# Blizzards' thread



## frost (Feb 21, 2012)

hey everyone from now on i will be putting everything about him o this thread. pics health ect.


----------



## frost (Feb 28, 2012)

[attachment=4024]


----------



## reptastic (Feb 28, 2012)

The pic didn't work


----------



## Josh (Feb 28, 2012)

Frost, it may be giving you an error because it's a docx file?? 
Are you sure what you're uploading is in jpg?


----------



## frost (Feb 28, 2012)

thats what it says on my desktop. is there any way i can alter it so i can put it up?


----------



## Rhetoric (Feb 28, 2012)

You can do a selective screen shot, that should save as a jpg.


----------



## frost (Mar 3, 2012)

[attachment=4031]
HA i finally got it to work. this is blizzard after his shead.


----------



## reptastic (Mar 3, 2012)

Beutiful gu, lol do you ever call him bj? Blizzard junior?


----------



## frost (Mar 4, 2012)

thanks, haha no. im guessing your refering to bobbys blizzard? haha i just recently relized it was called blizard too.


----------



## Aardbark (Mar 4, 2012)

Awww so cute. He looks a bit scared from being up high.
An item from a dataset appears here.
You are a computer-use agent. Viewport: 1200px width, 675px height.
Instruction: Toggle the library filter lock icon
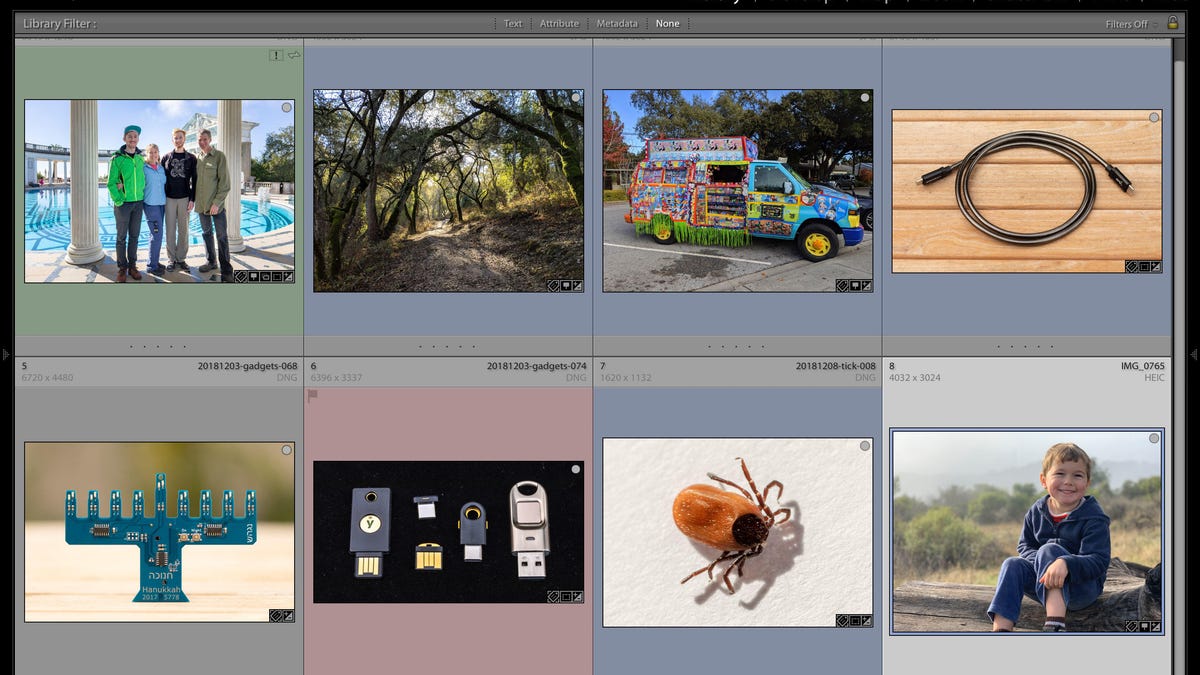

Or maybe eyeing some delishious food on the floor. lol


----------



## frost (Mar 4, 2012)

haha im guessing it a mixture of both


----------



## frost (Mar 8, 2012)

how does the signitures go for my collection of pets go? is it male female unknown or female male unknown?


----------



## TeguBuzz (Mar 8, 2012)

frost said:


> how does the signitures go for my collection of pets go? is it male female unknown or female male unknown?



Male. female. Unknown.


----------



## frost (Mar 8, 2012)

thanks.


----------



## frost (Apr 3, 2012)

got a new pic coming soon he just shed and is looking even whiter.=D but sometimes he tried to jump out of the tank i have him in temporarily im afraid hes going to hurt himself. any suggestions?


----------



## tommyboy (Apr 3, 2012)

Jump out of the tank? Is there a cover on it? When is he trying to do this?


----------



## frost (Apr 3, 2012)

yeah there is a cover. hes in a 30 gallon while i fix a few things on his cage.usually during the middle of the day and at night.


----------



## tommyboy (Apr 3, 2012)

He is probably just uneasy being in a smaller enclosure. I would just try to get the repairs made on his regular home ASAP.

Let's see that new pic too.


----------